The 15-inch Y50 Touch gaming laptop swaps its bland original screen for a sharp-looking 4K version.
Lenovo, best known for its business-friendly ThinkPads and transforming Yoga hybrids, is actually one of the best-kept secrets in PC gaming. The company makes some excellent gaming laptops and mid-price gaming desktops.
The current object of our gaming affection is the 15.6-inch Y50 Touch , a mid-size laptop that doesn't look too hideously gamer-like, and combines a touchscreen with a mainstream Nvidia GeForce GTX 860M graphics card, making it work for both gaming and non-gaming tasks.
That system's big weakness was its 1,920x1,080 touchscreen display.

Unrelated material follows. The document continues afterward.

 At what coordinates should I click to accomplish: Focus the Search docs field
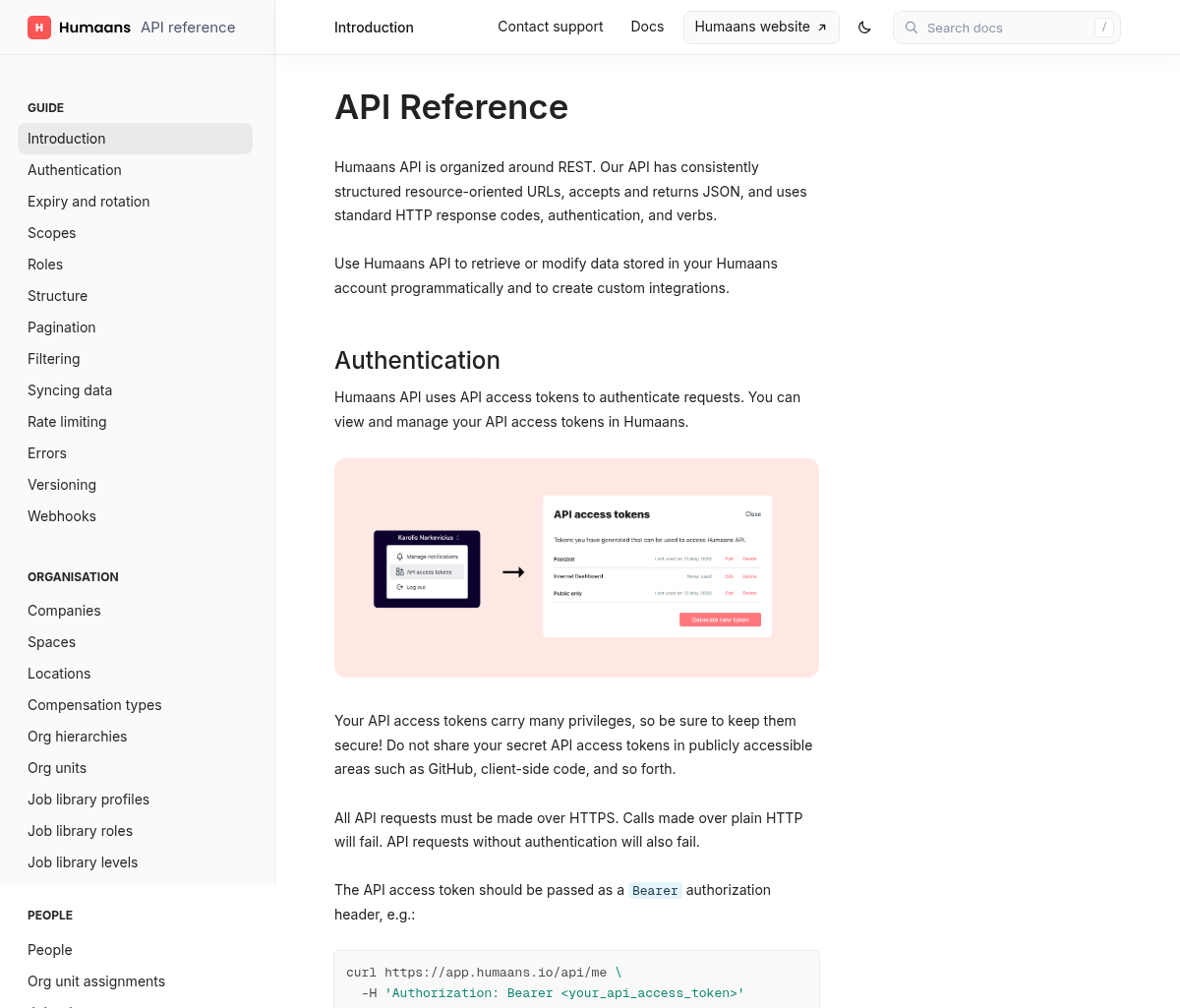pyautogui.click(x=1007, y=28)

It simply looked dull and washed out, with poor off-axis viewing angles, marring an otherwise top-tier product. Fortunately, Lenovo also makes a version of the Y50 with a full-UHD 4K display, as reviewed here, and the display in that version fixes all biggest problems we had with the original.

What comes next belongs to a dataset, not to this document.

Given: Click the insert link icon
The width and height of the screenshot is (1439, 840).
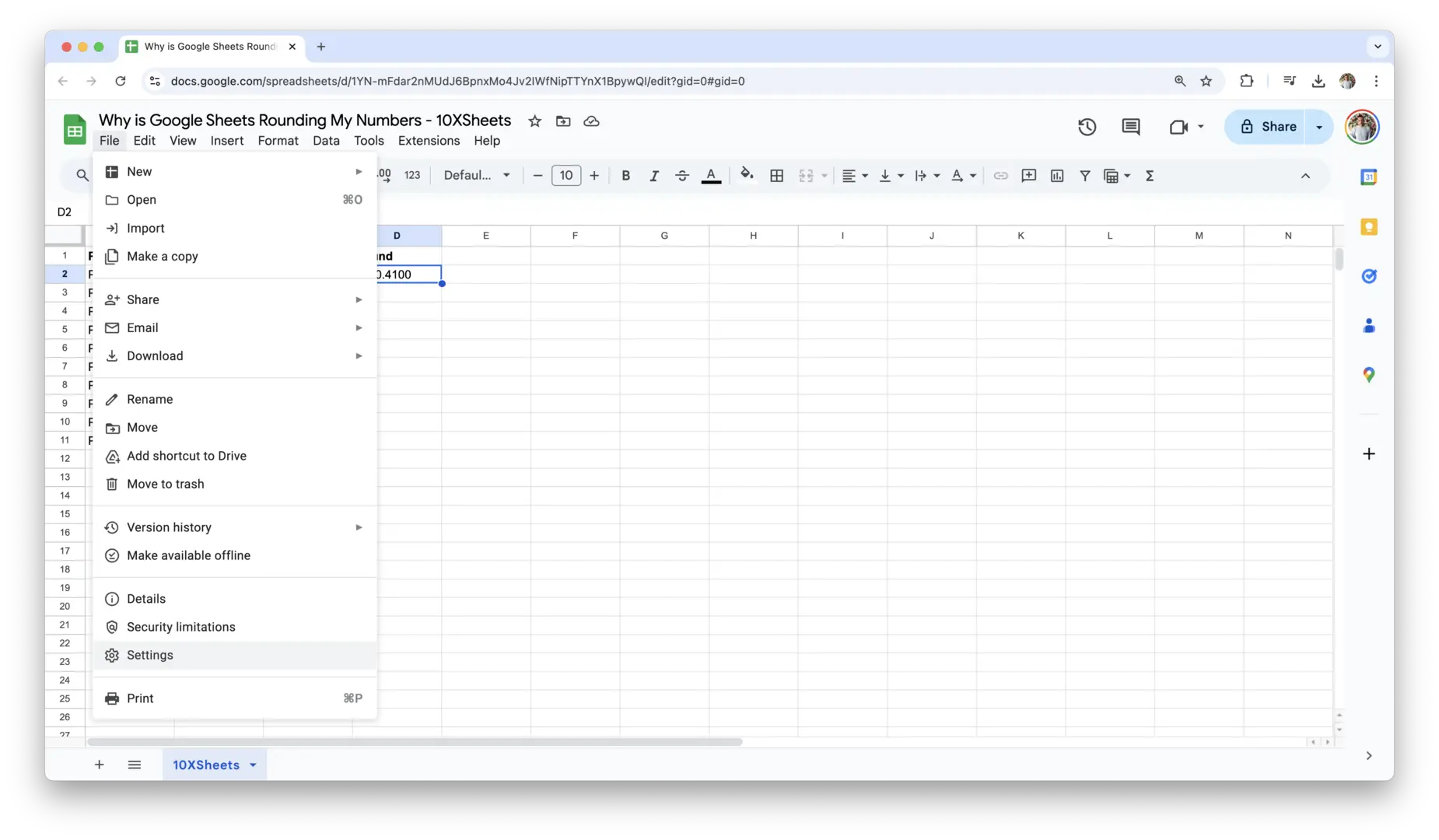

The only real catch is that the mid-level Nvidia 860M GPU can't actually play most games at 4K resolution. Older or more casual games will work, but even then, you'll have to dial down the detail settings to very low levels. Despite this, you'll still get a big benefit from this new screen, even if your games are set to lower resolutions, because the brightness and viewing angle issues have been fixed. And, the higher screen resolution means that no matter how close you look, you won't see the screen's individual pixels, making game graphics look better even at standard resolutions.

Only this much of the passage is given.